Cash & foreign exchange
We see cash as a practical and accessible means of investment that fulfils everyday financial demands. Choose a deposit account that makes cash readily available, or a fixed-term account with potentially higher returns.
Cash plays an important part in your total wealth strategy. As an investment it helps diversify your total portfolio and can help protect your assets by limiting volatility during turbulent times. However, that does not mean that cash assets should just sit in the bank: all your assets should be placed to maximise their potential return and our cash offerings reflect this. Alongside standard deposit accounts we also offer fixed term deposits, life wrapper deposits and dual currency instruments. By using all the tools available, you can earn potentially higher returns than typical deposit accounts.

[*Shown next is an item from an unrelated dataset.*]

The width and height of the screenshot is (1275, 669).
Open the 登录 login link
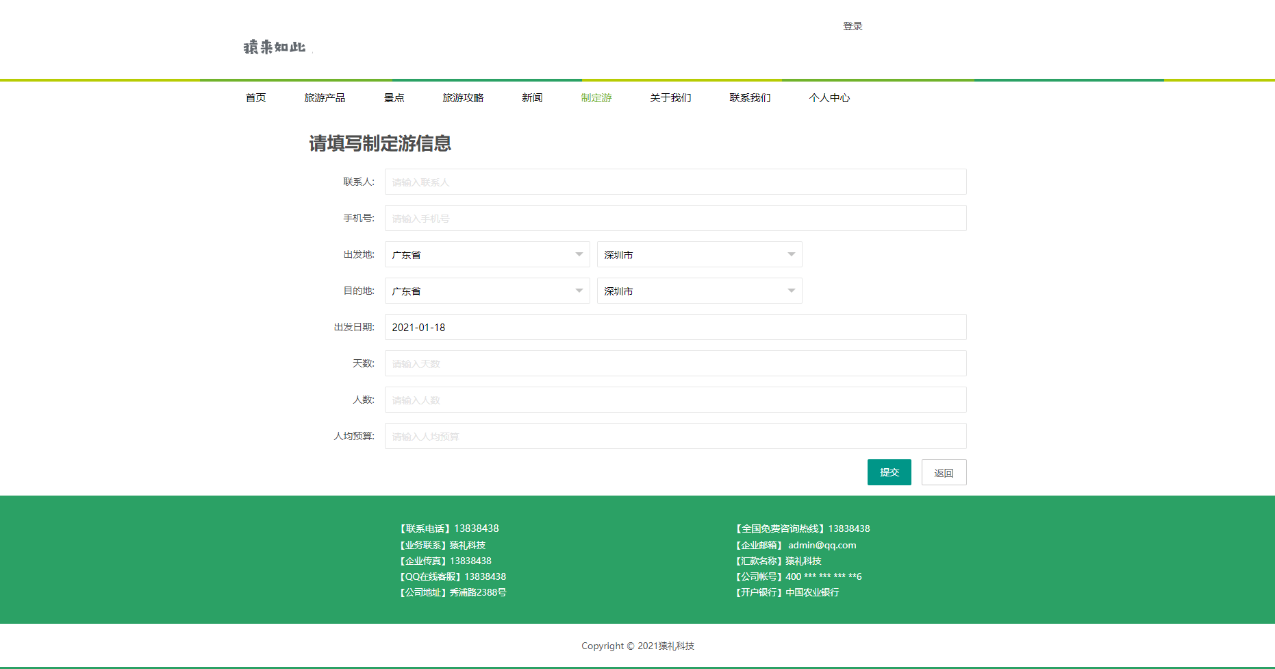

A fixed-term deposit can provide a higher return than traditional deposit accounts if you are looking to deposit cash for periods of one month to one year. If your circumstances change and you need to withdraw funds from the deposit before the agreed maturity date then penalties will apply. Your Relationship Manager will advise you of the precise cost prior to breaking the deposit although if there is a significant period of time between requesting this quote and then deciding to break the deposit, the penalties may rise if interest rates generally have risen during this period.
Life wrapper deposits
Working with respected offshore insurance companies HSBC Private Bank has expanded its sterling cash management solutions to include an investment that can deliver enhanced returns compared to conventional cash management solutions currently available. This is achieved by holding your cash deposits indirectly within an offshore investment bond (the 'Bond') structured as an open-ended whole-of-life assurance contract.
All life wrapper deposits are subject to credit default risk if the deposit taker should default. In the case of a fixed term deposit your investment may be subject to inflation risk.
The Bond offers access to a range of banks and building societies with competing interest rates over a variety of terms.
Dual currency instruments
A dual currency instrument is of particular benefit if you need to convert the value of your instrument to another currency at the end of the fixed term. These instruments can also be useful if you have a future foreign currency need as it offers the potential for a higher interest rate than traditional fixed term instruments to compensate for the inherent currency risk.
A dual currency instrument provides an enhanced rate of interest in return for making a fixed-term deposit and for taking some currency risk. Depositors receive a return that comprises interest on the deposit plus a premium received from the sale of a put or call currency option. Generally, if you set the conversion rate close to the prevailing spot rate, you are exposed to more potential risk and will be offered a higher coupon.
However, as the instrument is set for a fixed term you cannot convert or receive the deposit back early without paying breakage costs. If the exchange rate is weaker at the end of the deposit term your deposited amount might have to be converted at a less favourable exchange rate which could lead to a loss greater than the value of the coupon received. This does not constitute a 'hedge' of your currency requirements as conversion is not guaranteed upon maturity.
One of the largest foreign banking networks
With 75 offices in 60 countries and territories worldwide, HSBC's foreign exchange teams have an extensive geographic footprint. This, combined with its expertise in many local markets, brings valuable market insights, which can enhance your foreign exchange dealings. For example, we can access the expertise of HSBC's many treasury centres across the Asia-Pacific. These centres enjoy excellent connections with key participants and decision makers in the Asian financial markets.
HSBC also benefits from one of the largest foreign banking networks in Latin America while the emerging European, Middle Eastern and African markets are a strategic area of growth. Importantly, HSBC's services are not limited to core markets only. HSBC's global footprint and historic background mean that we are equally well placed to serve your foreign exchange needs in emerging markets.
It is important to note that the capital value of, and income from, any investment may go down as well as up and you may not get back the full amount invested.
We recommend that you consider investments held with us within the overall context of your overall wealth and maintain prudent diversification across asset classes, products and counterparties.